I think that the creative team -- the writers, particularly Steven Levenson who did the screenplay [and] who also wrote the book for the musical -- did an incredibly beautiful job of maintaining all of the essence of the musical, everything about the feeling of it, the story of it, the characters, and then taking this opportunity of adaptation to further invest and elaborate and give new texture to things that were missing a little bit in the musical. I think the musical is fantastic and works beautifully, but I think for film, there are certain areas where we want a little bit more.
For example, we get much more of the character of Alana. We get a sense of really who she is and what her mental health struggle is and why she and Evan become friends in the first place and where that connection comes from. Which makes the unfolding -- I won't give it away, but all of the stuff that goes wrong -- so much more heartbreaking now that we know why they're so close. And additionally, I think because of the virtue of how much time you can really spend in a musical on stage, there's not a ton in the end of the piece about how Evan moves forward, how he heals, how he evolves. We get the one lovely scene in the orchard, but we don't get as much of a full visual representation of how he grows from the mistake and tries to do good. So, to see that in the film I think is my favorite, favorite change.

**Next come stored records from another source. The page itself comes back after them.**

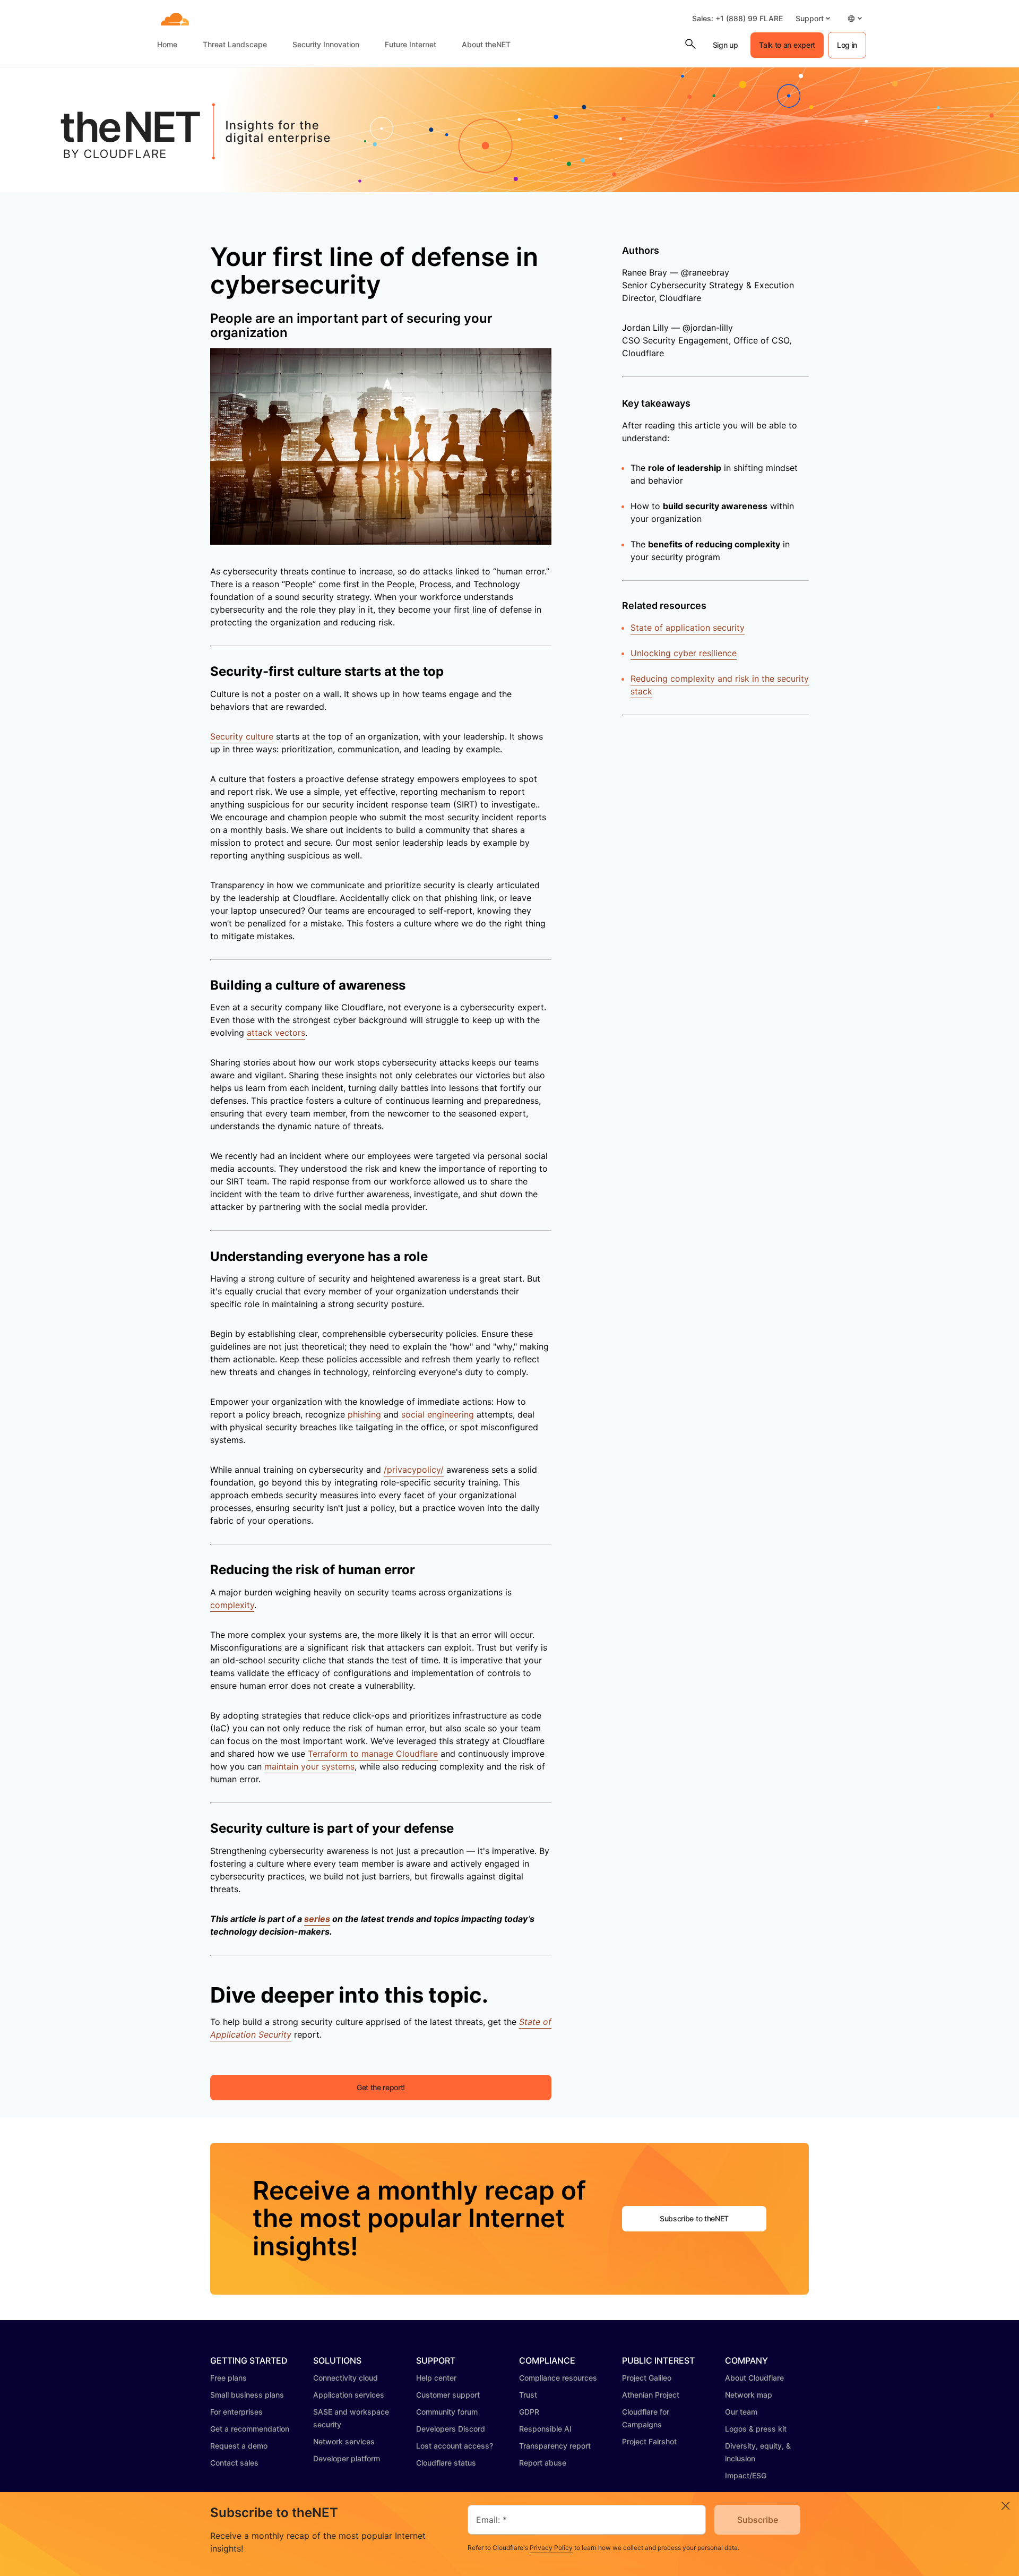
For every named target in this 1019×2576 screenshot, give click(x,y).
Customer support (448, 2394)
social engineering (437, 1414)
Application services (348, 2394)
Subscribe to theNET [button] (694, 2218)
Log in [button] (847, 44)
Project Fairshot (649, 2441)
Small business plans (247, 2394)
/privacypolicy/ (414, 1469)
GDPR (529, 2411)
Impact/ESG (745, 2475)
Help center (436, 2377)
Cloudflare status (446, 2462)
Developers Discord (450, 2428)
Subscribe (757, 2519)
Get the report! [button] (381, 2087)
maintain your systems (309, 1766)
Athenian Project (650, 2394)
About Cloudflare (754, 2377)
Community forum (447, 2411)
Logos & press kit (756, 2428)
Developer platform (346, 2458)
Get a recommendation (249, 2428)
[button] (813, 18)
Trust (528, 2394)
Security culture (241, 736)
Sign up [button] (725, 44)
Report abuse (542, 2462)
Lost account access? (454, 2445)
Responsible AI (545, 2428)
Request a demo (238, 2445)
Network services (344, 2441)
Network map (748, 2394)
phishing (364, 1414)
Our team (741, 2411)
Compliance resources (558, 2377)
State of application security (688, 627)
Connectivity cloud (345, 2377)
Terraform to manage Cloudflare (373, 1753)
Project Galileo (646, 2377)
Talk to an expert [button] (787, 44)
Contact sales (234, 2462)
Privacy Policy (551, 2548)
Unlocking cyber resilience (684, 653)
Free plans (228, 2377)
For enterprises (236, 2411)
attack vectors (276, 1032)
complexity (232, 1605)
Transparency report (555, 2445)
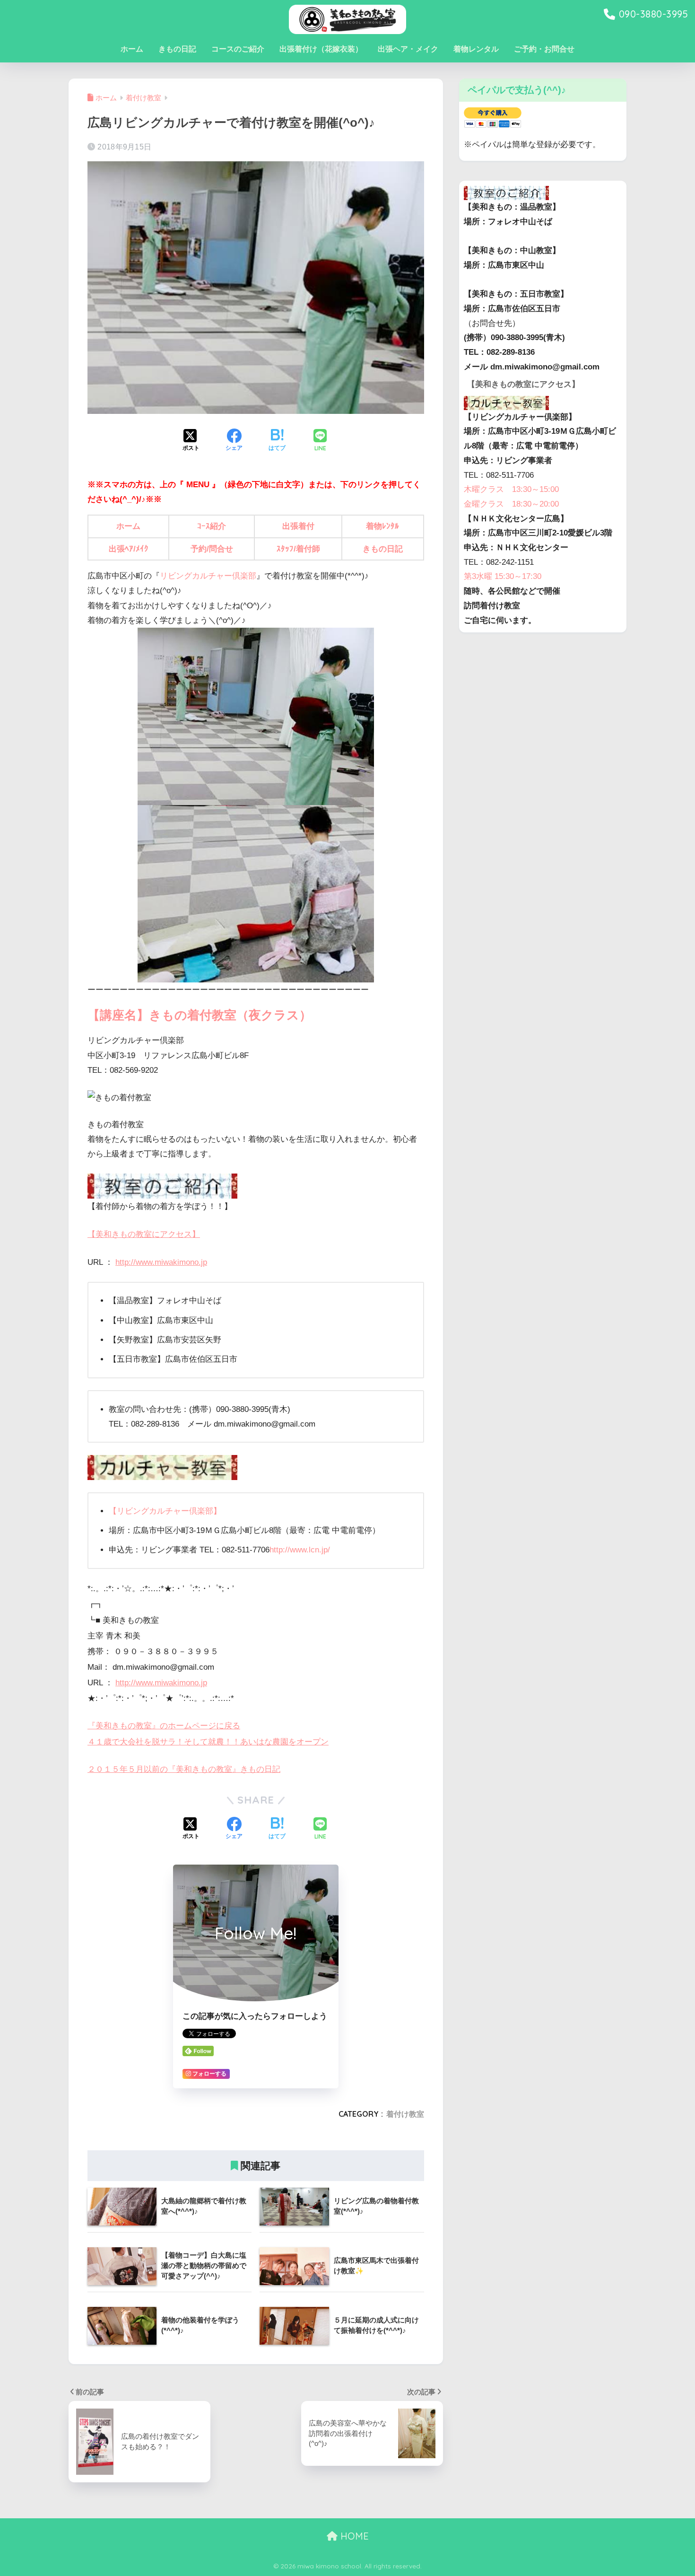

So, if I have this right, you've won a Tony, a GRAMMY and an Emmy for Dear Evan Hansen. An Oscar? What do you think?
I think that would be great. I also think the fact that I even got to do it and that so many people are going to see it and that it's going to exist now to show, God willing, my children someday, that's the greatest. So anything that happens after that is like little cherries on top. So, of course, one day would be great. But you know, I have to keep that in the rearview.
How will you react if you become an EGOT?
I'll probably have a really nice meal with my boyfriend, Noah [Galvin], and hug my family and then move on to the next project.
Dear Evan Hansen is in theaters on Sept. 24.